_PROBLEM TO WORK ON_. Repeat every record below exactly as written.

Saved entries
==========

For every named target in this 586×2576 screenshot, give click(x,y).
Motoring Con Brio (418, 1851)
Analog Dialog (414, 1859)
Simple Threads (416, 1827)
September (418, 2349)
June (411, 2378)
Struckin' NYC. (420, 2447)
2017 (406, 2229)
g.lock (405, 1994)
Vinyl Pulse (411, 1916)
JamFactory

==========

_EXERCISE RESULT_.
For every named target in this 586×2576 screenshot, give click(x,y).
Motoring Con Brio (418, 1851)
Analog Dialog (414, 1859)
Simple Threads (416, 1827)
September (418, 2349)
June (411, 2378)
Struckin' NYC. (420, 2447)
2017 (406, 2229)
g.lock (405, 1994)
Vinyl Pulse (411, 1916)
JamFactory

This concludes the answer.